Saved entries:
+ + + + + + +
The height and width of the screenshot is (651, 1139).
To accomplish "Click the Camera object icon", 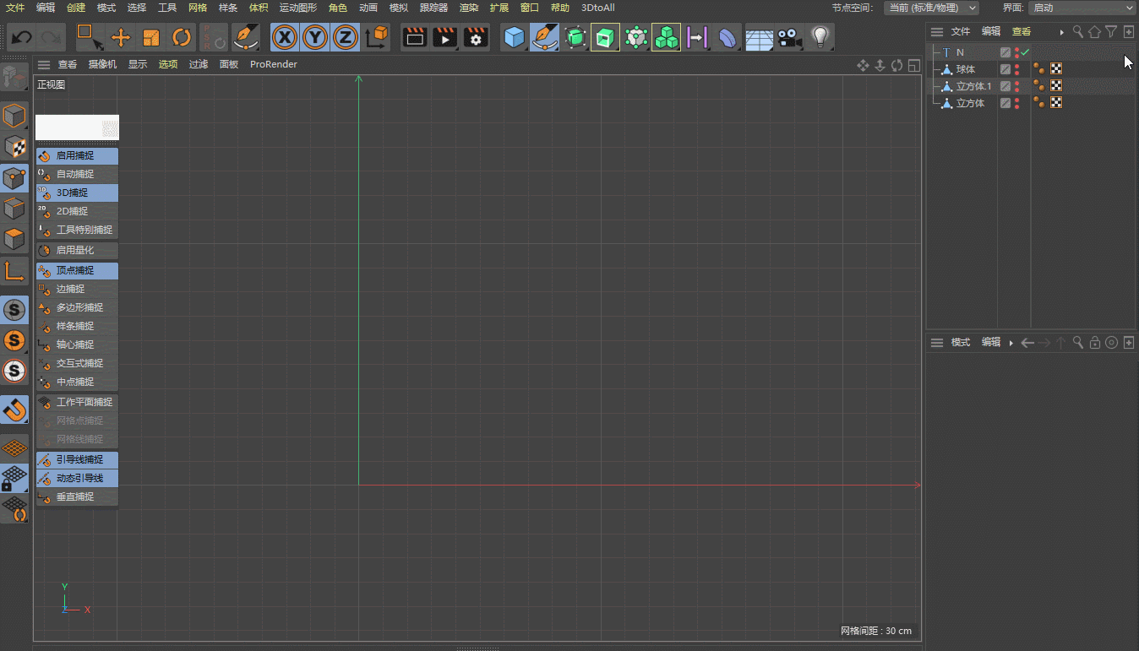I will click(788, 37).
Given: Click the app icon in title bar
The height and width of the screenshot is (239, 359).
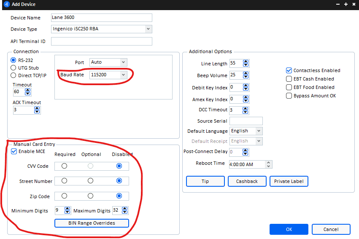Looking at the screenshot, I should pos(6,4).
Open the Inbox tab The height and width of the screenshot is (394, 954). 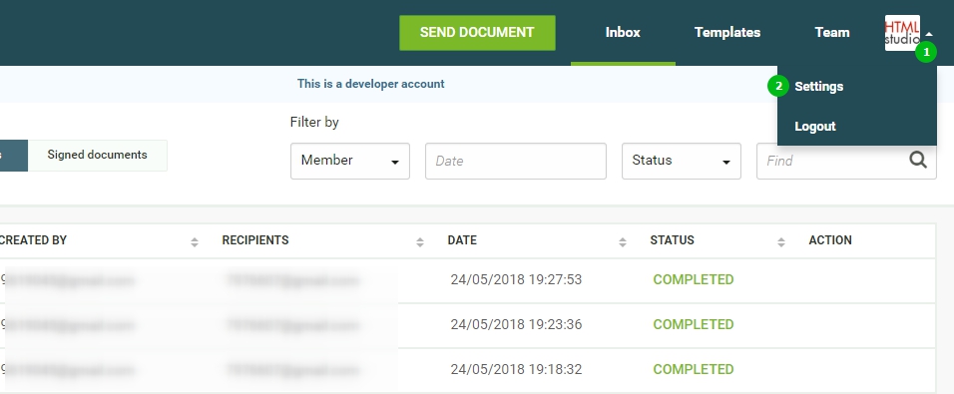pos(623,32)
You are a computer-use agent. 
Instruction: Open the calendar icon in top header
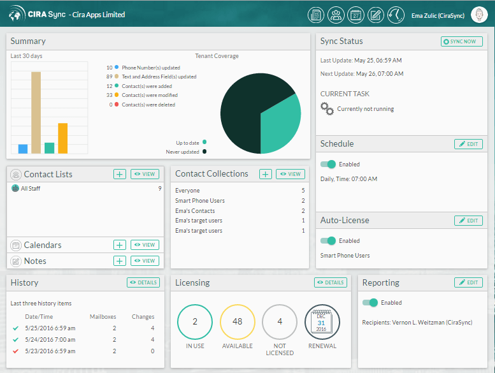tap(355, 14)
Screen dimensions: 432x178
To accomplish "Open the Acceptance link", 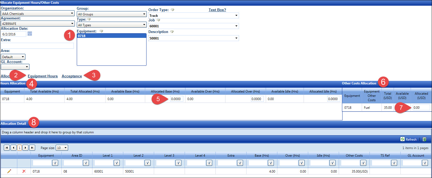I will point(72,76).
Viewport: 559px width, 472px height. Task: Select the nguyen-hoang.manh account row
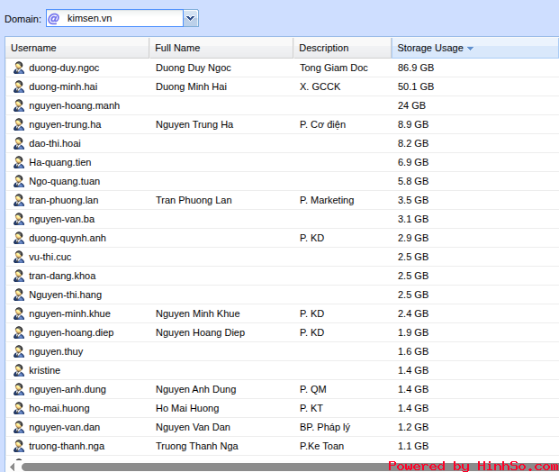tap(74, 105)
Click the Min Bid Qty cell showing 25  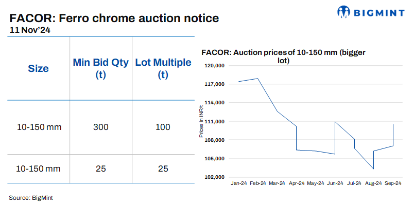100,168
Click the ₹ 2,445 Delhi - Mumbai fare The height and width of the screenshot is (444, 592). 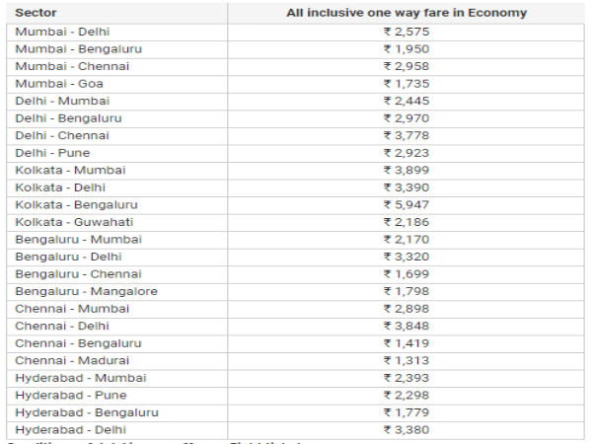tap(406, 101)
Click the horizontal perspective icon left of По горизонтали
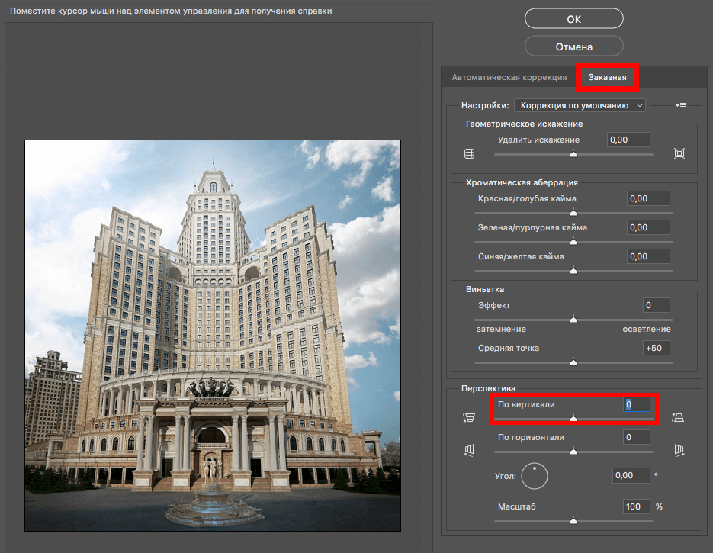The height and width of the screenshot is (553, 713). point(470,449)
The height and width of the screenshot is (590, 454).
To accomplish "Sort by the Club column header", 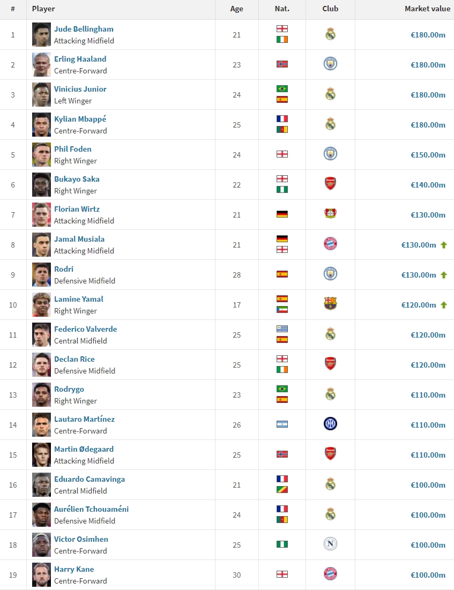I will [x=330, y=9].
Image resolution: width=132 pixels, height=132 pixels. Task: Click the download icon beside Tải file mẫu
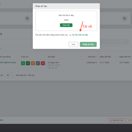70,35
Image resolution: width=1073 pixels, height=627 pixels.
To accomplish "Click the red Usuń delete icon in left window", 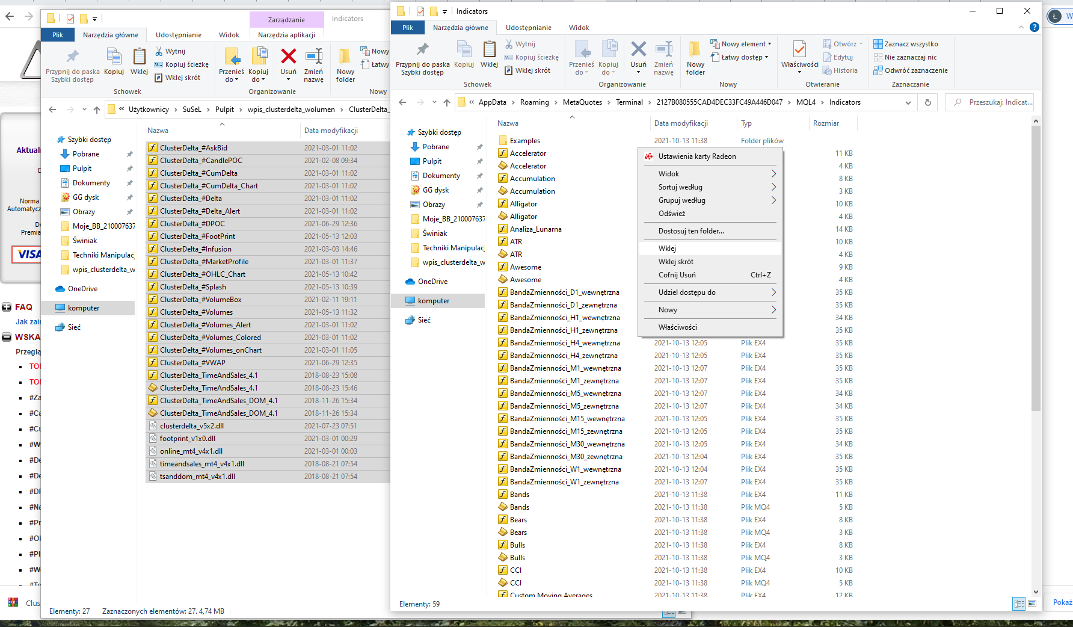I will 289,57.
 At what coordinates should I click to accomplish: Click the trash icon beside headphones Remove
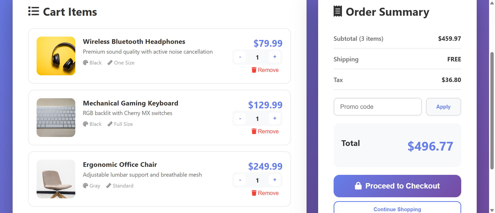254,70
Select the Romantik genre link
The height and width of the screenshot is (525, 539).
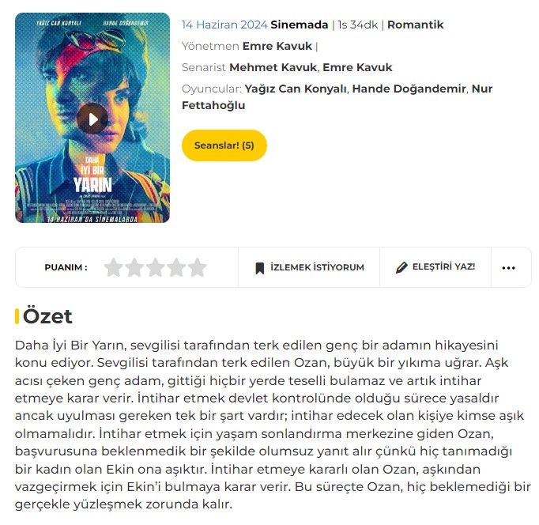[415, 25]

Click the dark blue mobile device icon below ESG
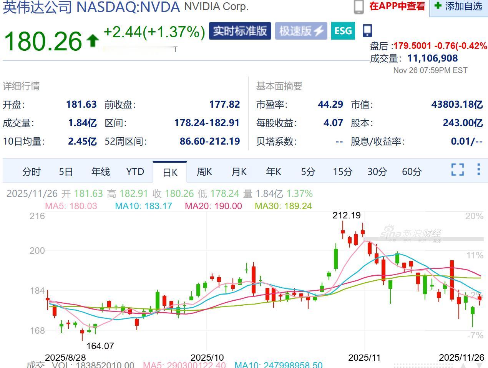coord(367,30)

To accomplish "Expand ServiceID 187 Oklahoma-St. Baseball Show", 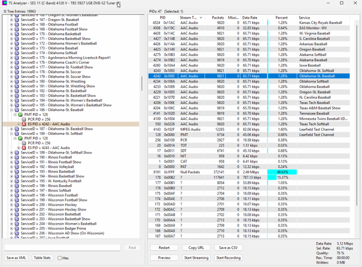I will (x=11, y=129).
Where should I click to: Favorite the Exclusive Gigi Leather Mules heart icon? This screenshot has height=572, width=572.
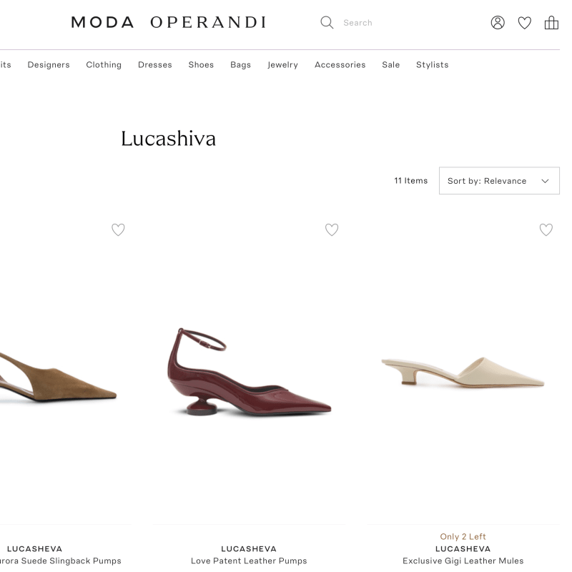click(x=546, y=230)
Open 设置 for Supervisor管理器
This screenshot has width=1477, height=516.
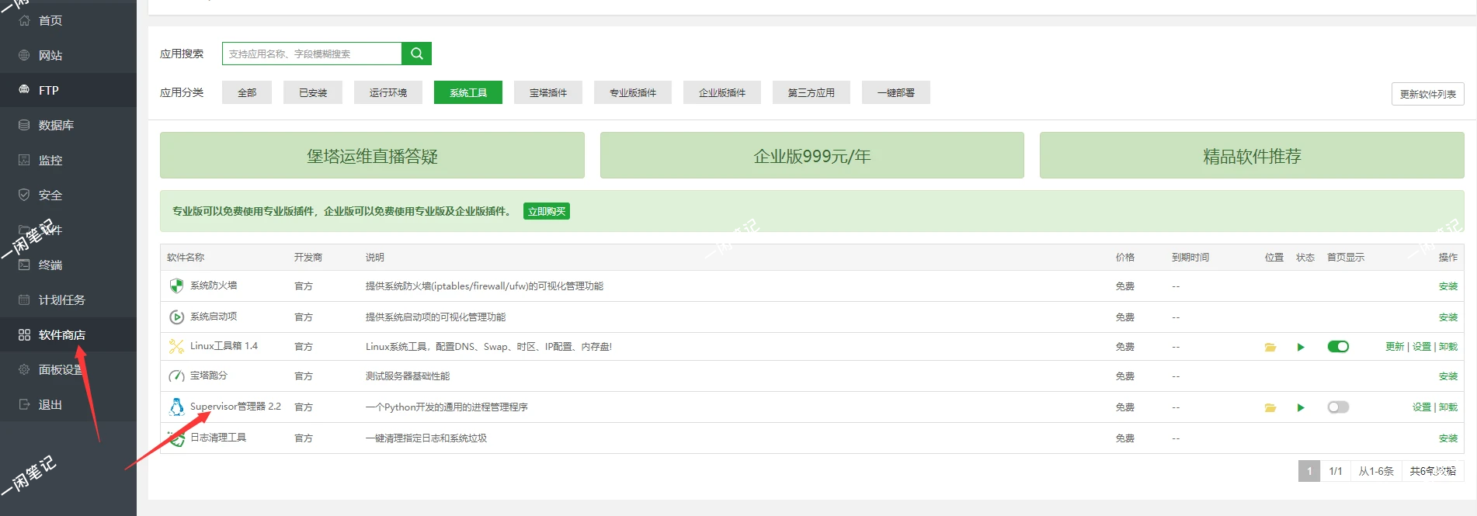point(1421,407)
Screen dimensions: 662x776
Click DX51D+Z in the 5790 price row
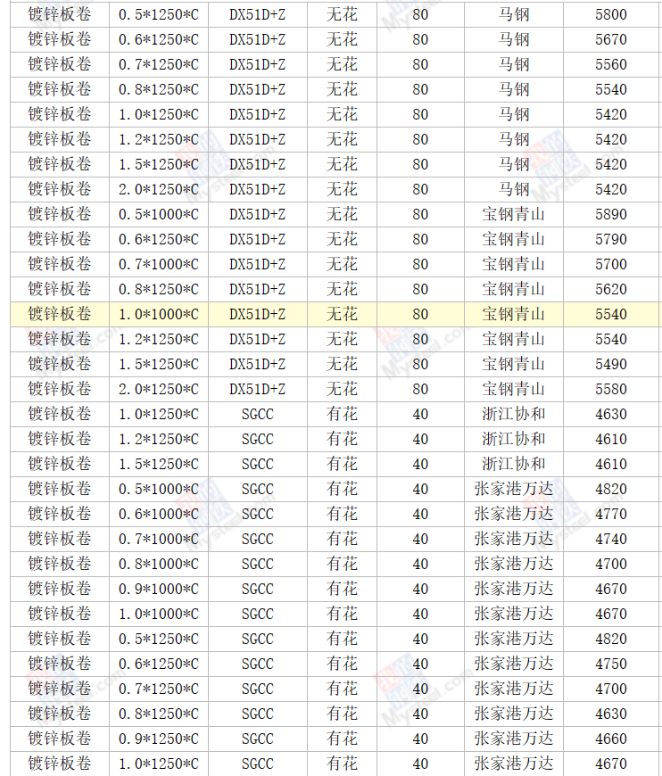(x=257, y=239)
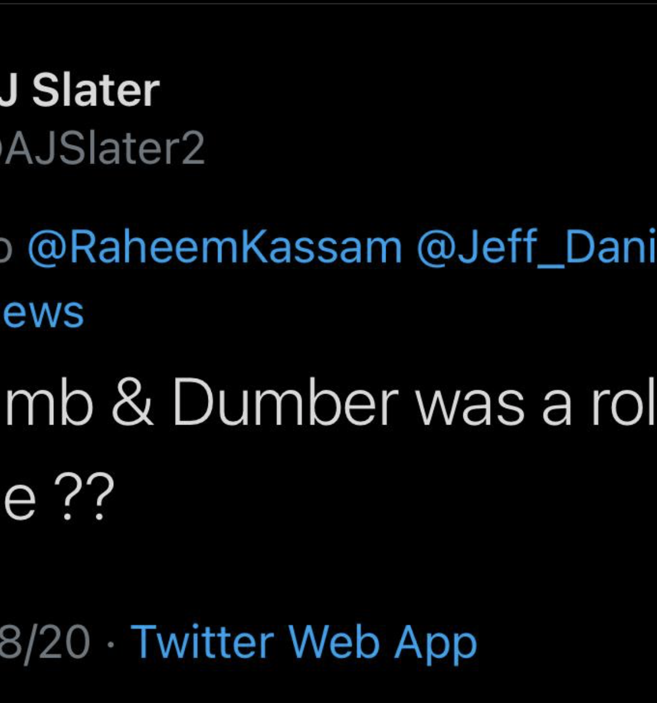Click the blue "ews" mention fragment
The image size is (657, 703).
tap(42, 312)
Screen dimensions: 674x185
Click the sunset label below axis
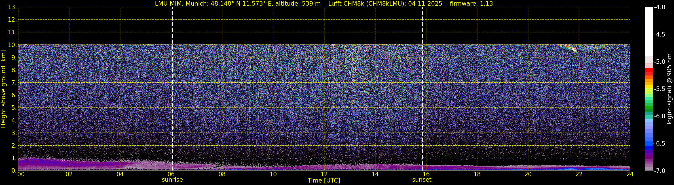point(422,180)
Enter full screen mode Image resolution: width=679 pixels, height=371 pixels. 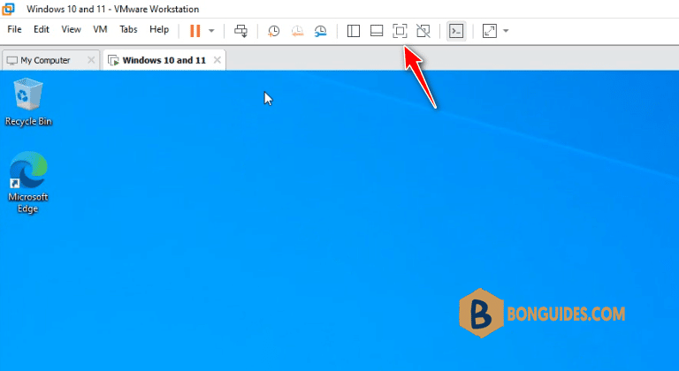click(x=400, y=31)
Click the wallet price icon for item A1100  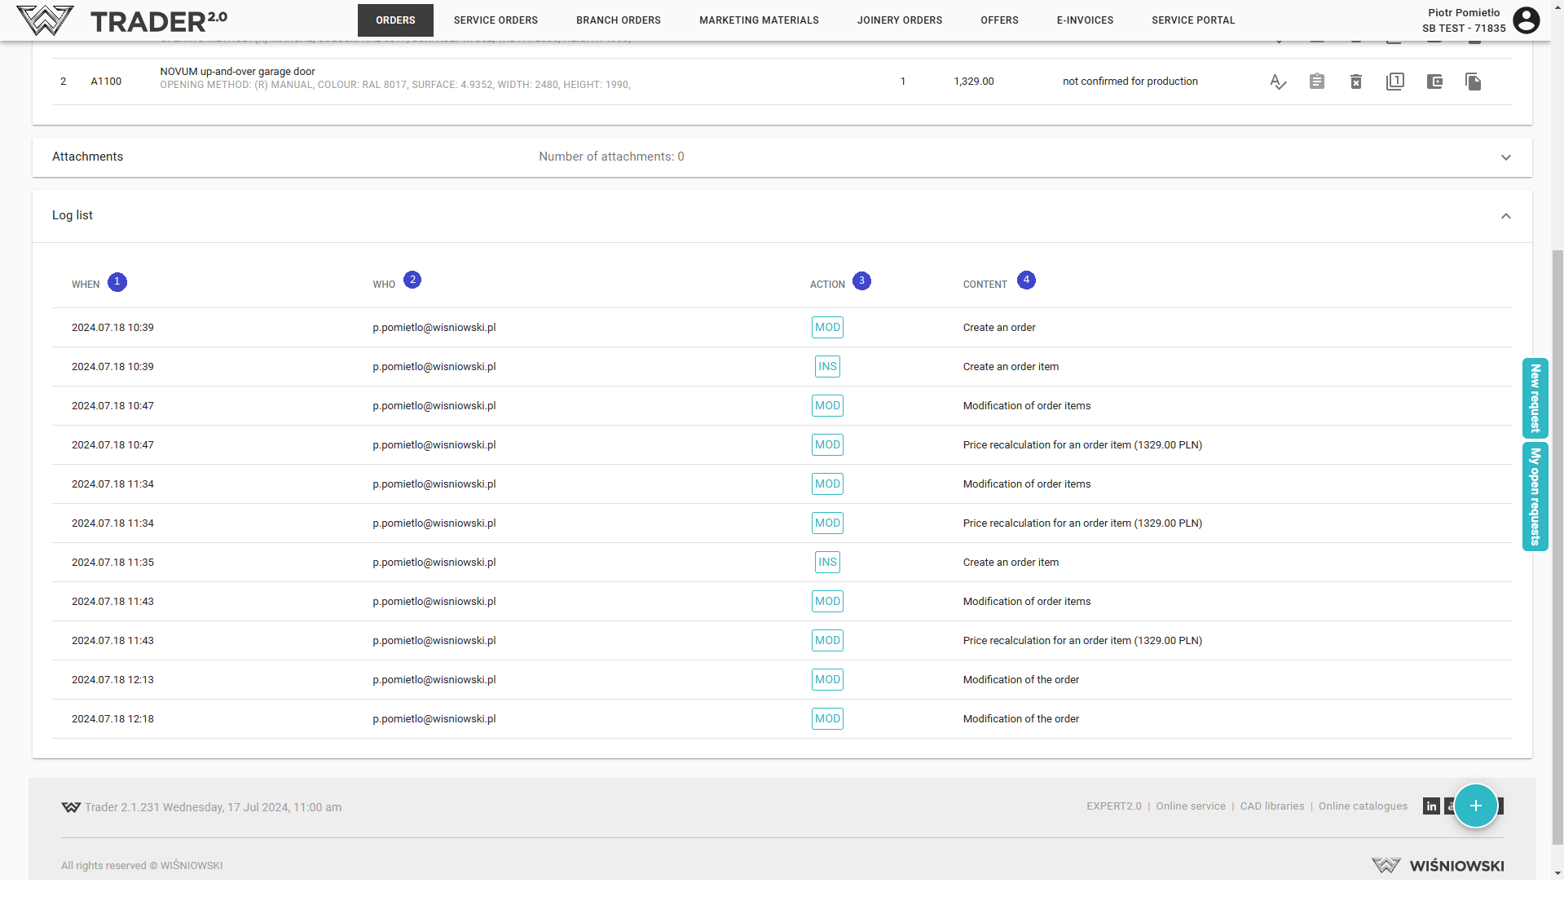(x=1434, y=82)
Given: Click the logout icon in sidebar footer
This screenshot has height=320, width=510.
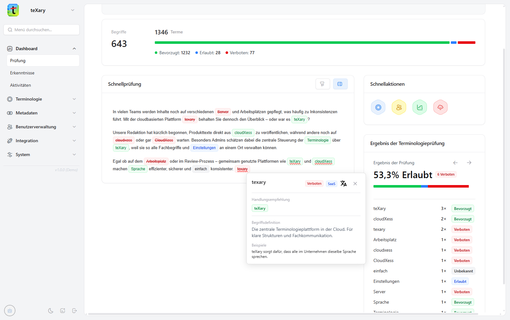Looking at the screenshot, I should [x=75, y=311].
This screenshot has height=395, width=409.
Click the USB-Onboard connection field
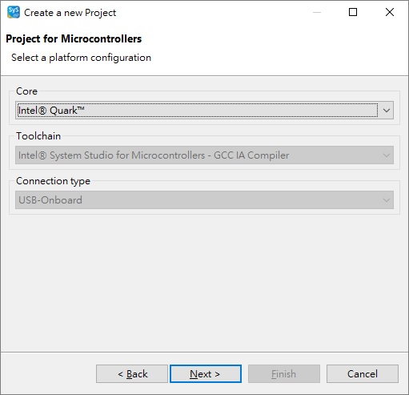click(204, 200)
+ + + + + + +
Look through the data above and return each line where the string "Given" occurs.

Given: Click the app icon in title bar
Given: Click the logout icon in sidebar footer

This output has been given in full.